--- EXCERPTED DATA Enclosed Below ---
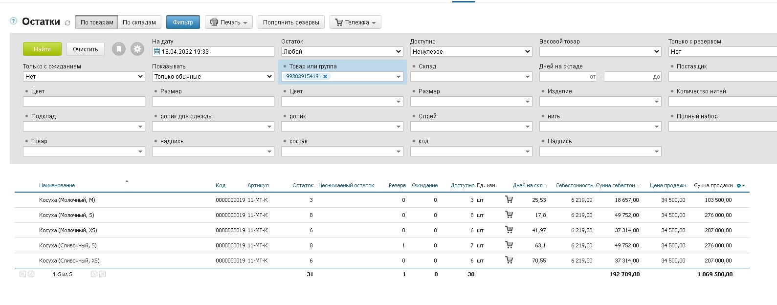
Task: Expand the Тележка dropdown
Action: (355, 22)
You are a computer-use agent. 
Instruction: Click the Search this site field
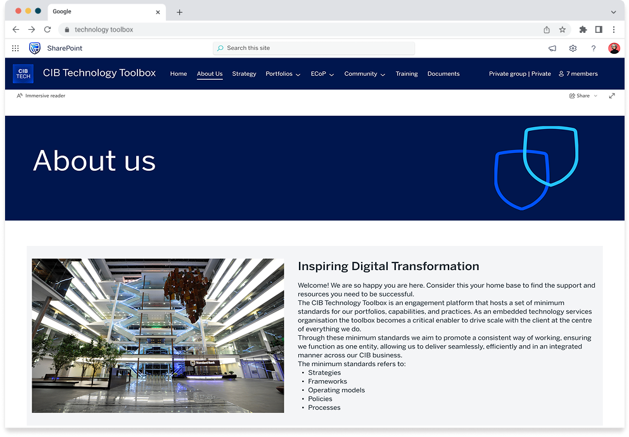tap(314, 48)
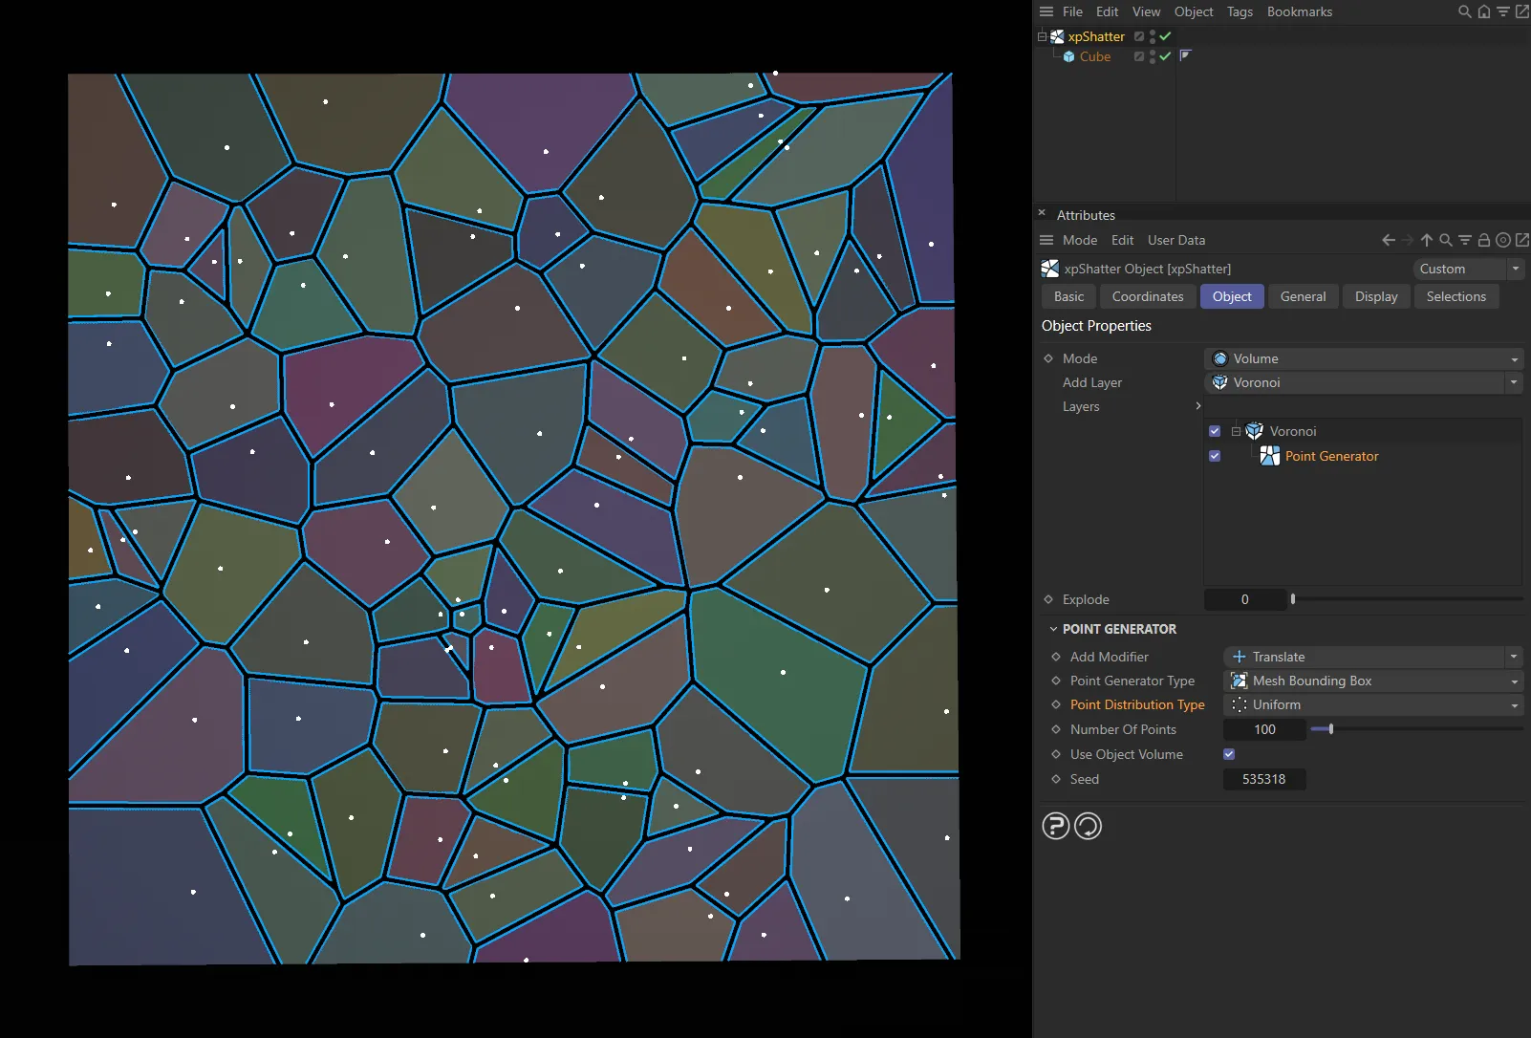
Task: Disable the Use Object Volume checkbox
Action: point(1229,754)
--- End of Enclosed EXCERPTED DATA ---
--- EXCERPTED DATA Enclosed Below ---
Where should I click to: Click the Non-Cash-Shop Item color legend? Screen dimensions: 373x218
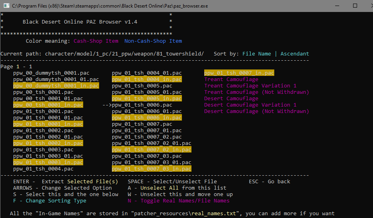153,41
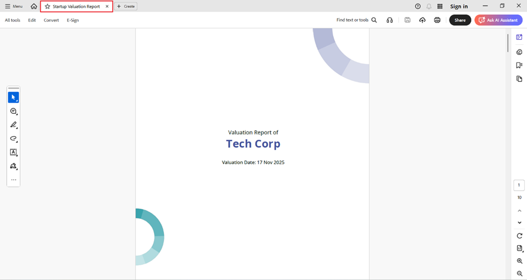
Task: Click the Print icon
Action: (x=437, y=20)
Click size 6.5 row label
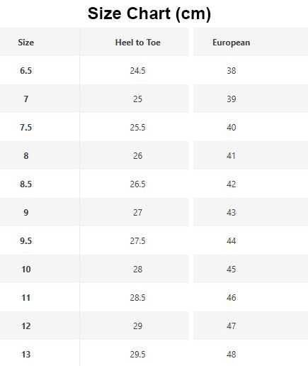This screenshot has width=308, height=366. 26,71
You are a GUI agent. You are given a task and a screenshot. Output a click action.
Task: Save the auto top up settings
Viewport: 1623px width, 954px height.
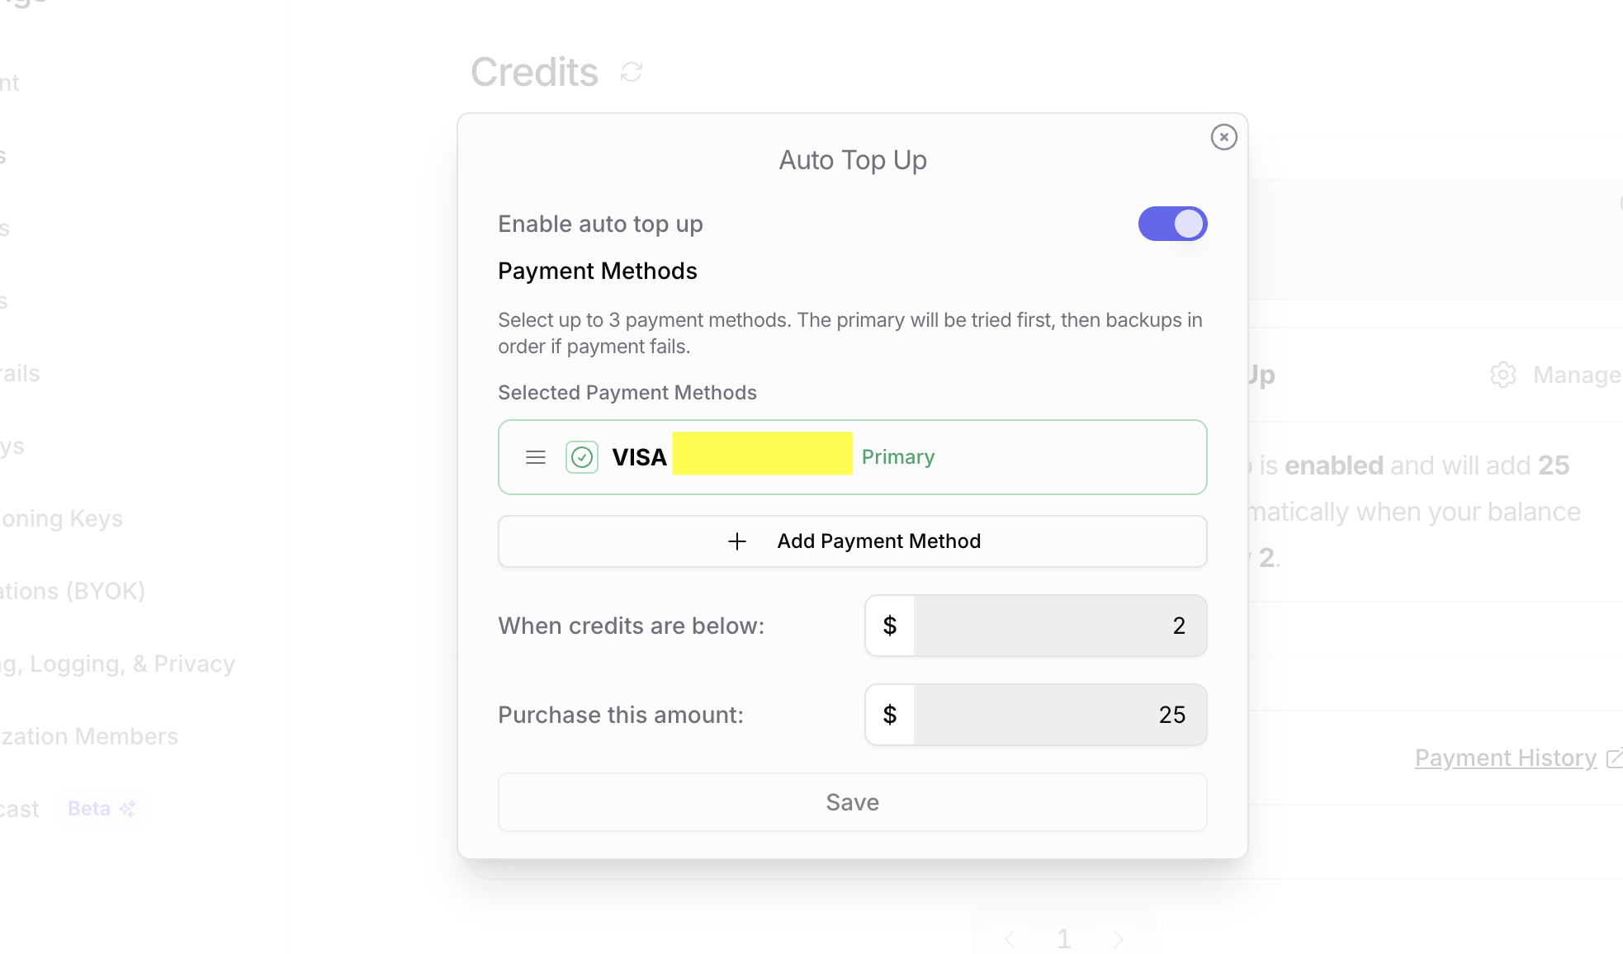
--- End of Enclosed EXCERPTED DATA ---
--- EXCERPTED DATA Enclosed Below ---
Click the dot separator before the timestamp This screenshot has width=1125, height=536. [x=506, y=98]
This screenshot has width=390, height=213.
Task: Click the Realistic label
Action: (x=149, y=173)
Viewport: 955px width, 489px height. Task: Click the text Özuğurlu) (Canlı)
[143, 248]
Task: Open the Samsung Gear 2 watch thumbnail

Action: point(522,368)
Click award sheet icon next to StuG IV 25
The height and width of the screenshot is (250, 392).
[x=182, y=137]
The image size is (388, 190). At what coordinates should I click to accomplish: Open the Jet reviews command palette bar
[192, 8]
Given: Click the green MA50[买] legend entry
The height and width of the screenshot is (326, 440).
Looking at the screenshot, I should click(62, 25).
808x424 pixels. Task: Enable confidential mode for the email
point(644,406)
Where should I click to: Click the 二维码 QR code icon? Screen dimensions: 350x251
--- End of Enclosed EXCERPTED DATA ---
Each line in the records above with "agent" must be returned.

■ WORKED SOLUTION ■
You are a computer-use agent. 
You are a GUI agent. You are given a task and a screenshot. Output a click action.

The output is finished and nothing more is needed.